The new LAM model can perform tasks in Word.
- honeywellholding
- Jan 4, 2025
- 1 min read
Microsoft researchers have developed the LAM (Large Action Model), an AI capable of controlling Windows applications, including Microsoft Office. Unlike traditional language models like GPT-4, which primarily generate text, LAM can transform user requests into real actions, creating step-by-step plans. It processes input from text, voice, and images, adjusting its actions in real-time.
In a test with Word, LAM successfully completed tasks 71% of the time, outperforming GPT-4, which succeeded 63% of the time when visual information wasn't included. LAM was also faster, taking just 30 seconds per task, compared to GPT-4's 86 seconds. However, when visual data was used, GPT-4 achieved a higher accuracy rate of 75.5%.

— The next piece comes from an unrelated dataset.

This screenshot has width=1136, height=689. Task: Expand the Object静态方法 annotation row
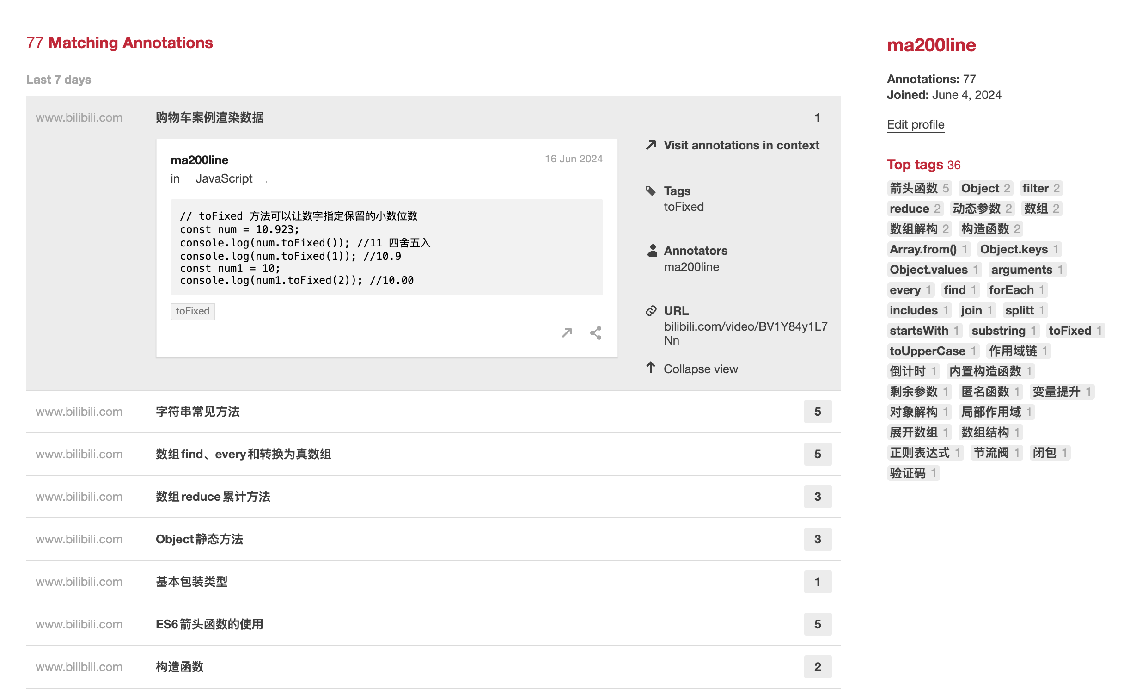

Training involved 29,000 "task-plan" pairs, later expanded to 76,000 examples with the help of GPT-4. Despite challenges like AI errors and technical limitations, researchers believe LAM marks a significant step toward Artificial General Intelligence (AGI).
The creation of LAM follows four main stages: breaking tasks into logical steps, using advanced AI like GPT-4 to convert plans into actions, developing new solutions independently, and refining the system through reinforcement learning.